## Apply what you read
(1) In the passage about getting children outdoors, what does the family always do when they go to nearby stores?
(2) Rewrite the paragraph that begins "Say 'get to' rather than 'have to'" from the passage about getting children outdoors as a short list, keeping its main facts.

## Source document
....
Make the outdoors a part of your normal family routine. When the kids and I go to any nearby stores, we always walk. We found a walking trail in our area that leads to pretty much every destination we have nearby. Whenever possible, we walk on this trail. We are a green family and try not to use vehicles if we don't have to. If we can walk or use a city bus, we will. This involves a great deal of walking. But we turn it into an adventure by using the trails or whatever else is around us. If we aren't outdoors in that way, you'll catch us outside reading, playing in the garden, and more. I work at home and the kids are homeschooled. So you'll even catch us working and studying outdoors. What each family does will vary. But the point is to be outdoors as much as possible.

Say 'get to' rather than 'have to'. When kids think they have to do something, it becomes a chore. When they know they "get to," it becomes something fun. If you tell the kids to go outside and they don't want to, don't make them. You can make it more interesting by setting up something fun for them to do. But never force them to go outdoors, Otherwise, it becomes a negative, rather than positive thing in their mind. If you stay excited about the outdoors, chances are they will as well.
....
## Material supplied
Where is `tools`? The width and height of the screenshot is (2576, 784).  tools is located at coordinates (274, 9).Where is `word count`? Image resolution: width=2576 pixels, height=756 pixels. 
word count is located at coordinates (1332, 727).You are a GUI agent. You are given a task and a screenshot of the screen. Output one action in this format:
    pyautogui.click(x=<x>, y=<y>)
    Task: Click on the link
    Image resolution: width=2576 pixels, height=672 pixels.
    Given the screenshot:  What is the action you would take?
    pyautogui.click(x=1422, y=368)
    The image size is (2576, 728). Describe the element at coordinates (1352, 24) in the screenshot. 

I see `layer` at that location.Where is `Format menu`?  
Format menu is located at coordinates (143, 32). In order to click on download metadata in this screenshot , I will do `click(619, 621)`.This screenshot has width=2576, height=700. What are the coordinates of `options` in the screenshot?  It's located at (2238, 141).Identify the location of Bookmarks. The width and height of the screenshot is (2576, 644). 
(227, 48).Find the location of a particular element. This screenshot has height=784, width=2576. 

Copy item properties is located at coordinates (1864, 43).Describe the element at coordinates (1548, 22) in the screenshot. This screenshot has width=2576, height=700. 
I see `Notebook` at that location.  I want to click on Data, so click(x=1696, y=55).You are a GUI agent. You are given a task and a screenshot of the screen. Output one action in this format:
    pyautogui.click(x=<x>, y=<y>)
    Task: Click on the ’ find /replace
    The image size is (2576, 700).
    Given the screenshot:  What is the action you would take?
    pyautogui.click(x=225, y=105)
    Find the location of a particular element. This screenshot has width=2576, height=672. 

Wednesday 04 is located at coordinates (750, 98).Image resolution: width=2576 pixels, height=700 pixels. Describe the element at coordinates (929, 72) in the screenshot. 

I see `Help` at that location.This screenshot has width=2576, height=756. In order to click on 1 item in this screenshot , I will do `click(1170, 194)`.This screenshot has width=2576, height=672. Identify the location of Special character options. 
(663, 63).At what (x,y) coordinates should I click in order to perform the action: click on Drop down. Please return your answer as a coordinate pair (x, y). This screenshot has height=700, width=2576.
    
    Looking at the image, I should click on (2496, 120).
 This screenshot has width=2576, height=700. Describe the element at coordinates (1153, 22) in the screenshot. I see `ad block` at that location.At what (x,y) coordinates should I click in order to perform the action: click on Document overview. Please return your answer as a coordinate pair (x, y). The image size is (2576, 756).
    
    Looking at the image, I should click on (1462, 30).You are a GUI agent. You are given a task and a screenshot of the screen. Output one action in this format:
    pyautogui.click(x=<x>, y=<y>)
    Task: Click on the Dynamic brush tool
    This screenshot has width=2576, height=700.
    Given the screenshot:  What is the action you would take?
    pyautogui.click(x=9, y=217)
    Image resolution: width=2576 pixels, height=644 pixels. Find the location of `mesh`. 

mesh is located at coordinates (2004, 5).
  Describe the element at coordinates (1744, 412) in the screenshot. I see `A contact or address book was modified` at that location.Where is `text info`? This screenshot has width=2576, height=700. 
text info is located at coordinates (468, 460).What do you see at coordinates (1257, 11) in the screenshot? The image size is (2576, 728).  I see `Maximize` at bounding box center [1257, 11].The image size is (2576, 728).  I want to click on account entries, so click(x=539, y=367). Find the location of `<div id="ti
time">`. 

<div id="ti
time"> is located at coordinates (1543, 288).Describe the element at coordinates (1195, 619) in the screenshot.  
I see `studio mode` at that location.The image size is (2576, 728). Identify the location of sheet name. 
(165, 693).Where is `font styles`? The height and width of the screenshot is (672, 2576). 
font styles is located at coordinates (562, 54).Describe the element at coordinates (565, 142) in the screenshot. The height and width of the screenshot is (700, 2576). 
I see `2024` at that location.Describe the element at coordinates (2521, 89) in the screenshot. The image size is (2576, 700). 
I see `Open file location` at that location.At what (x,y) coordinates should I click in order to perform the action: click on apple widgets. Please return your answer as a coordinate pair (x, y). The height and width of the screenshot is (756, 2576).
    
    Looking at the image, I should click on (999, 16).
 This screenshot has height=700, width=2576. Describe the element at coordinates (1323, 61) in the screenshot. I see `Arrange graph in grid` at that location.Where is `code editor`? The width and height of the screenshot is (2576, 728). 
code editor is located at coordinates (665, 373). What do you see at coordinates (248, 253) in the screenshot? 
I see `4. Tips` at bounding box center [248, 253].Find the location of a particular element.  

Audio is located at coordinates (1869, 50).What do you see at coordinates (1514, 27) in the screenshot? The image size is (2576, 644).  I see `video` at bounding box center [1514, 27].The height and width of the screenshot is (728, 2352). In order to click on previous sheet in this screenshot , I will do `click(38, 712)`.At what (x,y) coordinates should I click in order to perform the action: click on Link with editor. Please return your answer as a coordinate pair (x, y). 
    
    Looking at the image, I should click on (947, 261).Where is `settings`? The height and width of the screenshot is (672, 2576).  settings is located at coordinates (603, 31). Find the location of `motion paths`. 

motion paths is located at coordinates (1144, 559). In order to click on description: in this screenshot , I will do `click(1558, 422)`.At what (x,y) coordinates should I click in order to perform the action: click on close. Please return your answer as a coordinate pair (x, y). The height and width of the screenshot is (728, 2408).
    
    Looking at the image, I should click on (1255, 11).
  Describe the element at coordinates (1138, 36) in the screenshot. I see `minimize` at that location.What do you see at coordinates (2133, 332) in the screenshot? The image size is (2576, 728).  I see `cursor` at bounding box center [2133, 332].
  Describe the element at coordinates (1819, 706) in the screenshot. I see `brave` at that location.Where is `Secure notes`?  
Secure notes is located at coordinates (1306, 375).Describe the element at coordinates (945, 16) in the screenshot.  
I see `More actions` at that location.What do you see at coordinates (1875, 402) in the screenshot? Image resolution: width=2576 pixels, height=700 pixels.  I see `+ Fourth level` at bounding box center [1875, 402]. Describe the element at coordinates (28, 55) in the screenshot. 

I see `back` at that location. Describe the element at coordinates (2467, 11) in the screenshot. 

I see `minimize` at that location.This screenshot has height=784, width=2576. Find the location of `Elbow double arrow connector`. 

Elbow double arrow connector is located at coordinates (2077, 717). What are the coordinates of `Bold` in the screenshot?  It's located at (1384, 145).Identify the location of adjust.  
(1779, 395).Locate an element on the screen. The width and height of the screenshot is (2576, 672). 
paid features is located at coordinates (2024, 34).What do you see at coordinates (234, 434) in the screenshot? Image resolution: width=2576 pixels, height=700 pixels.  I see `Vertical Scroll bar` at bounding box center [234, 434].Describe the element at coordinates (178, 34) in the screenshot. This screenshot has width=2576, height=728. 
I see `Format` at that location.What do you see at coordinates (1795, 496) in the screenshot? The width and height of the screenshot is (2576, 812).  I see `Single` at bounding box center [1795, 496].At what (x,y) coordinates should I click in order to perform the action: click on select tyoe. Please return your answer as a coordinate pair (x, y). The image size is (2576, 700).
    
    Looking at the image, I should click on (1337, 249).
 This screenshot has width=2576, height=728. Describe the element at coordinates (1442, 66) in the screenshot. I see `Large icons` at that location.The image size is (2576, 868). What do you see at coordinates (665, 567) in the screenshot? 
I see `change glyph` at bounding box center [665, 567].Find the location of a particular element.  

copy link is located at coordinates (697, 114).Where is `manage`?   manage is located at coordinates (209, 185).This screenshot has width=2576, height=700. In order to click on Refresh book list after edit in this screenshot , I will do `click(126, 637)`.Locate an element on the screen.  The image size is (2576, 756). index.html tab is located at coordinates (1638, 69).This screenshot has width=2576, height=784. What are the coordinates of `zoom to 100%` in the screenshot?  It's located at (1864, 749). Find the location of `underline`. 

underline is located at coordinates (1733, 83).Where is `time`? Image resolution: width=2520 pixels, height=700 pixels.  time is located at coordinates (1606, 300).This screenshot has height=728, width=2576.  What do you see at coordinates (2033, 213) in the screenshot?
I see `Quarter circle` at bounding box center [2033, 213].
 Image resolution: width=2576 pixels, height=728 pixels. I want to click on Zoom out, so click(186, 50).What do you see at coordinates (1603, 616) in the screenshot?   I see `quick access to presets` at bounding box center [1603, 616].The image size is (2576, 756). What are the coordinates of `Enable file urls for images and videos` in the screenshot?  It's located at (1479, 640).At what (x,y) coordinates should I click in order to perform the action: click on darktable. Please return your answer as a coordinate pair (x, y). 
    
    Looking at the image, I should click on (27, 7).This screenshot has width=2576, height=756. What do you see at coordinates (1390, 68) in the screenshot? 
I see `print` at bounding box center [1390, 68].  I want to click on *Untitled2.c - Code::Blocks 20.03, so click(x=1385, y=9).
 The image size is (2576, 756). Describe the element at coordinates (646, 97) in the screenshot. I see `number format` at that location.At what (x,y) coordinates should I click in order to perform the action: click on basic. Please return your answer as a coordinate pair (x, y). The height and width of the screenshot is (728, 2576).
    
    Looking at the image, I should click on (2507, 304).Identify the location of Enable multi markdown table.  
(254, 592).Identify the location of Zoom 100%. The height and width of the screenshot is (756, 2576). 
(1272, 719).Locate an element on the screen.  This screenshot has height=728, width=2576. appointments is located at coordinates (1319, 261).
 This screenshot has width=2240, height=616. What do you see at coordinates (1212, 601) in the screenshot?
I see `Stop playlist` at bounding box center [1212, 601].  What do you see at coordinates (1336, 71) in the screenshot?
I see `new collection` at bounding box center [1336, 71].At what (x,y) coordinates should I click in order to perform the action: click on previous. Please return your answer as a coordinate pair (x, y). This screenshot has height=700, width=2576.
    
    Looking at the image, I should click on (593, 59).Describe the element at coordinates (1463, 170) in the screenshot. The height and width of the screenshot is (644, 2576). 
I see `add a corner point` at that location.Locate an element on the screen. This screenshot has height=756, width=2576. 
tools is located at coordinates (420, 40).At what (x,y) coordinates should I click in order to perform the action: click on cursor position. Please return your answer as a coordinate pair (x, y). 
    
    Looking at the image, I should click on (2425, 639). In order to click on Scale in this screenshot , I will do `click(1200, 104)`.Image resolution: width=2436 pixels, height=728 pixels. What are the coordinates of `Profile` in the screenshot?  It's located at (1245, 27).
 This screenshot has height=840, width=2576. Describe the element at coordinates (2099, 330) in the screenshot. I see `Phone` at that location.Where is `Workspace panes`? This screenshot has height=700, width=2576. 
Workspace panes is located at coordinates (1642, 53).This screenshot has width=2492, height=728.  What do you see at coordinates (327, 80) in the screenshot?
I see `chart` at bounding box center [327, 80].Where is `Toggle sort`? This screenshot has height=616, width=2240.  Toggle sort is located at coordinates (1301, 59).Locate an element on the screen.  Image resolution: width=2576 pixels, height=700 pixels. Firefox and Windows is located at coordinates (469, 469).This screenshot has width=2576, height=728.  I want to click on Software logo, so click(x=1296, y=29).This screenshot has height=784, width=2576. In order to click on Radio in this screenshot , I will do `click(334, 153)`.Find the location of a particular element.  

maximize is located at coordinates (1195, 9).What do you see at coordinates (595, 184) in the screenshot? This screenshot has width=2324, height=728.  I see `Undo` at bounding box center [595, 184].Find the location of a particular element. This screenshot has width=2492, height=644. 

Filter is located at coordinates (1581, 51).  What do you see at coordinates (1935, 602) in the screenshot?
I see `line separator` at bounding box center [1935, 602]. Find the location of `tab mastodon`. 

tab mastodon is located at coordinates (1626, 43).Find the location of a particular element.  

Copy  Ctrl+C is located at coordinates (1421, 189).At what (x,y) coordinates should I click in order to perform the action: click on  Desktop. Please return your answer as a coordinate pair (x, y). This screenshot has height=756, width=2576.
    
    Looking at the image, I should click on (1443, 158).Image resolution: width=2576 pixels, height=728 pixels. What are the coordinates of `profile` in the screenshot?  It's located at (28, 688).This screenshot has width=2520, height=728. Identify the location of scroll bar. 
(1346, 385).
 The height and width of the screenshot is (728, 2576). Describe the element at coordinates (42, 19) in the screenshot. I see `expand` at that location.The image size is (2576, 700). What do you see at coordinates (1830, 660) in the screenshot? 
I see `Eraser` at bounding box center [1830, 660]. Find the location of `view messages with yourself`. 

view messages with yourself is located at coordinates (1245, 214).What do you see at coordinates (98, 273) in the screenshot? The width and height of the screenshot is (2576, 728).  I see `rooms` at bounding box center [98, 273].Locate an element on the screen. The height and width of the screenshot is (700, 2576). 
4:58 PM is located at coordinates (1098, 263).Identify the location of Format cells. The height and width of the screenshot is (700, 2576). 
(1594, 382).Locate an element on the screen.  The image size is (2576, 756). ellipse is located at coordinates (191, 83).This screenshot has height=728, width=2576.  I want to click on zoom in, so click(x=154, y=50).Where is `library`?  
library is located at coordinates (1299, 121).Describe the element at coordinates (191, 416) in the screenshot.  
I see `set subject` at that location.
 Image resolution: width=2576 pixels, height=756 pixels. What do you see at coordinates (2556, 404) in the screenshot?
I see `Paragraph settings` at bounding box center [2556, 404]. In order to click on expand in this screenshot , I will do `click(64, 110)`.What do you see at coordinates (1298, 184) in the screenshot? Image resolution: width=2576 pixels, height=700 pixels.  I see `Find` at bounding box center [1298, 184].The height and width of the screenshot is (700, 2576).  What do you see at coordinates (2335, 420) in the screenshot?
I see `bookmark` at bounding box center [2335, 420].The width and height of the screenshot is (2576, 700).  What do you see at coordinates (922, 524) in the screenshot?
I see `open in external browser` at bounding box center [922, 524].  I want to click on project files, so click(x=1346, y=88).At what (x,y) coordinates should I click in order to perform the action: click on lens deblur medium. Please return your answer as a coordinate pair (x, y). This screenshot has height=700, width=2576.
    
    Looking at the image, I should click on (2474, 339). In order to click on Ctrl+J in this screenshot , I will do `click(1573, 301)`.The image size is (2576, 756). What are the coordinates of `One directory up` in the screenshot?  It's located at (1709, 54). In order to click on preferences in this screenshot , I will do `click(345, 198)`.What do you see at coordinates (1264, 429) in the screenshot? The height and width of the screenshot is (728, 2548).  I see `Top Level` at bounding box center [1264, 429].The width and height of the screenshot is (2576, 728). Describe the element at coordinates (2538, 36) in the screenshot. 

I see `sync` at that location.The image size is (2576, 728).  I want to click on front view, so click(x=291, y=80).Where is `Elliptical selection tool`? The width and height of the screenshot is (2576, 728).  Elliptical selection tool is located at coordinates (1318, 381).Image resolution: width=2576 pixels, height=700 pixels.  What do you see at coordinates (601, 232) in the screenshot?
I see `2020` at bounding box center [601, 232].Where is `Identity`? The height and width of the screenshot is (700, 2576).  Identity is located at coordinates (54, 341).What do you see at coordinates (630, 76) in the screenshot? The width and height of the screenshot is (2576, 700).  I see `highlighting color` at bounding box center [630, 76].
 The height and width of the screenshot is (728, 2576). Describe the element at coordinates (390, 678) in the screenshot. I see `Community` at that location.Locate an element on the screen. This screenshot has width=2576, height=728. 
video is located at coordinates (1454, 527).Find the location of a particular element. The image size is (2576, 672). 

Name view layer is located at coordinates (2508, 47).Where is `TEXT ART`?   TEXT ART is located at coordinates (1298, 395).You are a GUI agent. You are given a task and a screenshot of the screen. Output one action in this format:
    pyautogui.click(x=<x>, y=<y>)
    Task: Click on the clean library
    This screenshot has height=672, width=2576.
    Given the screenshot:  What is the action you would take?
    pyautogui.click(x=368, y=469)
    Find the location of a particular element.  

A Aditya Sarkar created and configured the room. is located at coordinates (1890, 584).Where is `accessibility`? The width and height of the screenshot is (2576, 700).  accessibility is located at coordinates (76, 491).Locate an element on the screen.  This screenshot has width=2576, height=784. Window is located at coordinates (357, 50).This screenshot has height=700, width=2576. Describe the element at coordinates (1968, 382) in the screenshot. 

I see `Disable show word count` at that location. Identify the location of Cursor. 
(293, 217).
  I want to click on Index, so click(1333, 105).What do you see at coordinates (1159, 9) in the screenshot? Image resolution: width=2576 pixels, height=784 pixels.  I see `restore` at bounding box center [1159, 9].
....
## Responses to the tasks
(1) They always walk.

(2)
- Say "get to" instead of "have to": a "have to" feels like a chore, while a "get to" feels fun.
- If the kids don't want to go outside, don't make them.
- Set up something fun for them to do outdoors to make it more interesting.
- Never force them outdoors, or it becomes something negative in their minds.
- If you stay excited about the outdoors, they likely will too.